* _Material for the task_:
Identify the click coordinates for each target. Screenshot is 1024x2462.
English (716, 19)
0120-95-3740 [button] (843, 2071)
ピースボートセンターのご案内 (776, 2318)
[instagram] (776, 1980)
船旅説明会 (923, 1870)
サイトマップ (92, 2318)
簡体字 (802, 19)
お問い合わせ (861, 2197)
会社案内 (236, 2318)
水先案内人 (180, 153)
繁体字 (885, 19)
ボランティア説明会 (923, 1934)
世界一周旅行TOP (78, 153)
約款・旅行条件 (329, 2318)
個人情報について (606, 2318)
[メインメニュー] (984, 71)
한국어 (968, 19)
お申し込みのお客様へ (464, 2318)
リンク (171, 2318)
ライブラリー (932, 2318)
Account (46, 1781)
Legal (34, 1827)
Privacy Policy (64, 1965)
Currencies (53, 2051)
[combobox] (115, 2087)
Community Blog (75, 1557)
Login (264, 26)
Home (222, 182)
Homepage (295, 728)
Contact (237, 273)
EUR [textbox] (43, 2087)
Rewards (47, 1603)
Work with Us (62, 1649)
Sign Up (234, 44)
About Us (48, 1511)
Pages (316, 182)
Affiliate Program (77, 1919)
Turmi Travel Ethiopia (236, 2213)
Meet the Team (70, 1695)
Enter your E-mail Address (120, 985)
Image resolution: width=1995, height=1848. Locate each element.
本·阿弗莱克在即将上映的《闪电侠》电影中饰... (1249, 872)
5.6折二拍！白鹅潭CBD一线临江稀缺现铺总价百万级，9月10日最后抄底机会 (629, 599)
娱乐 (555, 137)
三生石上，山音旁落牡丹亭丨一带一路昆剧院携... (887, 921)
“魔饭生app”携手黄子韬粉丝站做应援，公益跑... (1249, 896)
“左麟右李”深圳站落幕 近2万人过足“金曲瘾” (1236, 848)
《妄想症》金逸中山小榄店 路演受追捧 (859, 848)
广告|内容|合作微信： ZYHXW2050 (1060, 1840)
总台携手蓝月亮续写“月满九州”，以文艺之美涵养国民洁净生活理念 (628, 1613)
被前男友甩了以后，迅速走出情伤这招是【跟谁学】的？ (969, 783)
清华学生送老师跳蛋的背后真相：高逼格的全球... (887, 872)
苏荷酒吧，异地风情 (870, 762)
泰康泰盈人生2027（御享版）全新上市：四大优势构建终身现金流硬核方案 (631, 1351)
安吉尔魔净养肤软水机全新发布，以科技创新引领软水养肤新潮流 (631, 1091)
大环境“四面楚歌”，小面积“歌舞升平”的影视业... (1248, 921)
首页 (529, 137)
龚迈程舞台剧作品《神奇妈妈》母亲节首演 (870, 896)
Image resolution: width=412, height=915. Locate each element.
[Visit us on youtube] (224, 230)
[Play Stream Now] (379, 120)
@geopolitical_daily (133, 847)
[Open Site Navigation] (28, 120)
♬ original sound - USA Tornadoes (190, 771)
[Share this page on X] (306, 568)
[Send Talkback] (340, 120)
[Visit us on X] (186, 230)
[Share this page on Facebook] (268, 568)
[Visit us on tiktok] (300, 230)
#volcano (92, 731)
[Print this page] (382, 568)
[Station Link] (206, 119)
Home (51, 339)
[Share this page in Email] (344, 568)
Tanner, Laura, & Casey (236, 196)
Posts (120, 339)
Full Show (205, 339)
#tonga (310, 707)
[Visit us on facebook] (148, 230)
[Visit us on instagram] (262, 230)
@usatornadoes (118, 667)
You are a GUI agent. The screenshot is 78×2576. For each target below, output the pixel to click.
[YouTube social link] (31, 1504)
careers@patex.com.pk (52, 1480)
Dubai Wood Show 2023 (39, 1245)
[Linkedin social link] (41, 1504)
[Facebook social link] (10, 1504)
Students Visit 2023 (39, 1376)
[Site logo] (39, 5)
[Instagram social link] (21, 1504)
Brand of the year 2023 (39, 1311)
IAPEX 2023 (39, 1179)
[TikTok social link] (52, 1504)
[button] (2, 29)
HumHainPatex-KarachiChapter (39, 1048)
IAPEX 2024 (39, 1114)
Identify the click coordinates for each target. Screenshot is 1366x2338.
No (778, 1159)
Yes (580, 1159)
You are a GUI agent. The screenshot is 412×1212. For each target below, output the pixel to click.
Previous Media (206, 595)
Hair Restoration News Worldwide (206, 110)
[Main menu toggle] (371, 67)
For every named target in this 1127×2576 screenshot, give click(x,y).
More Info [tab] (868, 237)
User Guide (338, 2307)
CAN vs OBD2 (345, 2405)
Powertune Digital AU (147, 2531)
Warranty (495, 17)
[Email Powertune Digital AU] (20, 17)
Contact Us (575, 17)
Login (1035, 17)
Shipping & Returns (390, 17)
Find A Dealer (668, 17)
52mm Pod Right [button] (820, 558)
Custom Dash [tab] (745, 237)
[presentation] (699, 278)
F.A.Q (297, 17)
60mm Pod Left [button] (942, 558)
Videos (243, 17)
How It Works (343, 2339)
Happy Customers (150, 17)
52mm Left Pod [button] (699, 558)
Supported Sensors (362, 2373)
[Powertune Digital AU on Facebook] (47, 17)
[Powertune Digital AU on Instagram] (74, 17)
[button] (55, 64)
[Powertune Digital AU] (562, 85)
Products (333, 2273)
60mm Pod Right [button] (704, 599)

* _Prompt_: Look above for the line with "[presentation] (699, 278)", then copy it and each later line exactly, stopping at the last line of the records.

* _Result of the exercise_:
[presentation] (699, 278)
F.A.Q (297, 17)
60mm Pod Left [button] (942, 558)
Videos (243, 17)
How It Works (343, 2339)
Happy Customers (150, 17)
52mm Left Pod [button] (699, 558)
Supported Sensors (362, 2373)
[Powertune Digital AU on Facebook] (47, 17)
[Powertune Digital AU on Instagram] (74, 17)
[button] (55, 64)
[Powertune Digital AU] (562, 85)
Products (333, 2273)
60mm Pod Right [button] (704, 599)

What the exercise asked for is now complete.